Über 25 Jahre, bis 2005, unterstützen die beiden interdisziplinären Teams der Pikler-Gesellschaft Kinder mit Behinderung und ihre Familie im Bereich der Inklusion durch Beratung und therapeutisch-inklusive Kleingruppenangebote in Kindertagesstätten. In den Ambulanzen fanden Arztvisiten, Beratungen, Therapien und inklusive Eltern-Kind-Gruppen statt. Außer Monika Aly und Renate Wolf waren u.a. Margarete Große-Rhode, Heike Gräf und Anja Werner Mitarbeiterinnen der Teams.

Es bestand ein enger Kontakt zum Pikler-Institut in Budapest: Anna Tardos, damals Leiterin des Instituts, besuchte einmal im Jahr unsere Einrichtung und schulte die Teams in einer zweitägigen Supervision. Die Mitarbeitenden hospitierten umgekehrt in Budapest und bildeten sich in der Pikler-Pädagogik weiter. Die Bewegungslehrerin Ute Strub bot regelmäßig Hengstenberg- und Sensory Awareness-Arbeit für die Teams an – es war ein besonderes und anregendes Arbeiten!

Eine Reform der Berliner Senatsjugendverwaltung, die die Vereinheitlichung der verschiedenen Ambulanzen und eine Umgestaltung in diagnostisch und medizinisch orientierte SPZs zum Ziel hatte, beendete 2005 die Trägerschaft der Pikler Gesellschaft für ihre beiden Einrichtungen.

In den folgenden Jahren hat sich unser Tätigkeitsfeld verändert: unser Schwerpunkt liegt nun verstärkt auf der Verbreitung der Pikler-Pädagogik, ergänzt durch unsere speziellen Kompetenzen in der Therapie und Inklusion junger Kinder.

Durch den zunehmenden Ausbau der Krippenplätze ab 2006 und das Krippengesetz von 2013 wuchs das Interesse an der Pikler-Pädagogik spürbar. Der Pikler-Ansatz ist die einzige Pädagogik im U3-Bereich, die ursprünglich für diese Altersgruppe konzipiert und deren praktische Anwendung im Budapester Pikler-Institut über Jahrzehnte wissenschaftlich begleitet wurde. Sie ermöglicht eine zugewandte, individuelle Versorgung im Rahmen einer Gruppensituation, da sie auf die speziellen Bedürfnisse und die Entwicklung sehr junger Kinder in besonderem Maße eingeht.

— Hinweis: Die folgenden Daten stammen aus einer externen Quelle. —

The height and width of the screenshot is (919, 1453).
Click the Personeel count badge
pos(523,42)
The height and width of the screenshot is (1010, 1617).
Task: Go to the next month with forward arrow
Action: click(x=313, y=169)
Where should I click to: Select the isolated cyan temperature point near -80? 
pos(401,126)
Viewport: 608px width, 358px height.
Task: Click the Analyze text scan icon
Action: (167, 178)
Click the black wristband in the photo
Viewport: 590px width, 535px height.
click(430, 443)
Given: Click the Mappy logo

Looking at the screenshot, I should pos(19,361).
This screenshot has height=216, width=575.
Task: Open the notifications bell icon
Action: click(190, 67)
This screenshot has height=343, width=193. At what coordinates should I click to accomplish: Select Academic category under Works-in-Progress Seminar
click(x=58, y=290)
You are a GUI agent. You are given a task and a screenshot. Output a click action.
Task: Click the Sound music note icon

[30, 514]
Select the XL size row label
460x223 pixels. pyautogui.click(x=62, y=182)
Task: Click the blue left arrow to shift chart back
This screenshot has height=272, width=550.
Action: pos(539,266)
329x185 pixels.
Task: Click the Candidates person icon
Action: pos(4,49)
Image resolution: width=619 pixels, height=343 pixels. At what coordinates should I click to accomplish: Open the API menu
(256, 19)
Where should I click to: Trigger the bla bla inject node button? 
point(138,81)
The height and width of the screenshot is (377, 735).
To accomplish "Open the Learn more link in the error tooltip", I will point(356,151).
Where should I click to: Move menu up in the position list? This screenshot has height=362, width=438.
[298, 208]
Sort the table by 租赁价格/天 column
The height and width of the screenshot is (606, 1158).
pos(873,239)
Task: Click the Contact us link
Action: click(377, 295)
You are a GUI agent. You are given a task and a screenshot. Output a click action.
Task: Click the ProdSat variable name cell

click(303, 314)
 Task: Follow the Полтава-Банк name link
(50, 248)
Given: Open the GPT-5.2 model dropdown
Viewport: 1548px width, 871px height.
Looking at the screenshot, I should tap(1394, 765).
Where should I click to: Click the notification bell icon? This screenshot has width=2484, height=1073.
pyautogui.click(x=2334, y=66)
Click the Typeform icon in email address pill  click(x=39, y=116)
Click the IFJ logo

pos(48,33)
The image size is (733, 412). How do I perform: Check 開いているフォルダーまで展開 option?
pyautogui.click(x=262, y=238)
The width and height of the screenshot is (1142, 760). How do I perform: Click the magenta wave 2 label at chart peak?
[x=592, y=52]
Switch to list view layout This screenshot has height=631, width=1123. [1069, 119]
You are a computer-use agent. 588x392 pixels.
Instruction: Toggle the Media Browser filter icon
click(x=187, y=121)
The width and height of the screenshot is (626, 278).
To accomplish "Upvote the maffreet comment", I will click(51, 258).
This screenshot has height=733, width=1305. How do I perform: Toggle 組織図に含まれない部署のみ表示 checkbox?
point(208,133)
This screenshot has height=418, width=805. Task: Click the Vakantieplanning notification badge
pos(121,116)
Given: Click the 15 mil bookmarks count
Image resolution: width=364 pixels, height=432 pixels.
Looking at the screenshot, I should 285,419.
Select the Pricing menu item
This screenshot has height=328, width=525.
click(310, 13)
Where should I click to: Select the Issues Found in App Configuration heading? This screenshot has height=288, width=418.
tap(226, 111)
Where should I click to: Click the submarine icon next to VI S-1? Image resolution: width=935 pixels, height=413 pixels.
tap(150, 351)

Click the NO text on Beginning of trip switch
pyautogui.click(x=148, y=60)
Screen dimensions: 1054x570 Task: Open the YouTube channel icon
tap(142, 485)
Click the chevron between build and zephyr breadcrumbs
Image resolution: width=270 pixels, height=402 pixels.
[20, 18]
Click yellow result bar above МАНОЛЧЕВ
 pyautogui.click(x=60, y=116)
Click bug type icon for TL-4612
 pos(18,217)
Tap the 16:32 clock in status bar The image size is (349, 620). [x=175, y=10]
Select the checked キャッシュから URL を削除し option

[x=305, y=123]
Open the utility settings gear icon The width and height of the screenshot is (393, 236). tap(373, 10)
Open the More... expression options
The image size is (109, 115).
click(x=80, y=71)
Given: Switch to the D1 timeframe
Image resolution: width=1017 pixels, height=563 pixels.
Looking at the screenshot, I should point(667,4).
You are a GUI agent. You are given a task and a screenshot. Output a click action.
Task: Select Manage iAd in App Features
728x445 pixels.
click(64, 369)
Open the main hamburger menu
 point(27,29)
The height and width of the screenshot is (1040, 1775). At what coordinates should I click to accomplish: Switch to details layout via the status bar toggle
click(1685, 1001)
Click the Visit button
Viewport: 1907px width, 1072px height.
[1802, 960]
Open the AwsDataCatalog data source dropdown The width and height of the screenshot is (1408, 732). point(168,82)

Die Anfragen nach Beratung, Fort- und Weiterbildung für Krippenerzieher:innen und Tagespflegepersonen stiegen in den Folgejahren beträchtlich. Die Pikler®-Dozentinnen und –Pädagoginnen unseres Vereins sind daher nicht nur in Berlin, sondern im gesamten Bundesgebiet und darüber hinaus mit Fortbildungstätigkeiten beschäftigt.

Heute umfasst unser Angebot Einführungen in die Pikler-Pädagogik und die berufsbegleitende Weiterbildung zur Pikler-Pädagogin/zum Pikler-Pädagogen in Zusammenarbeit mit dem Pikler-Dachverband Europa; wir beraten Eltern und Kitas und bilden Therapeut:innen im Kindbereich fort; wir organisieren Fachtagungen zu Themen der frühen Kindheit und geben in unserem Verlag eine Schriftenreihe mit Texten zur Pikler-Pädagogik heraus. Der Vereinssitz und die Ausbildungskurse sind in die physiotherapeutische „Praxis Beweggründe“ von Anja Werner eingebettet und nach wie vor gibt es, in guter Tradition, inklusive Eltern-Kind-Gruppen nach Pikler, die von Amelie Suchy und Charlotte Mühlinghaus in neuer Weise konzipiert wurden.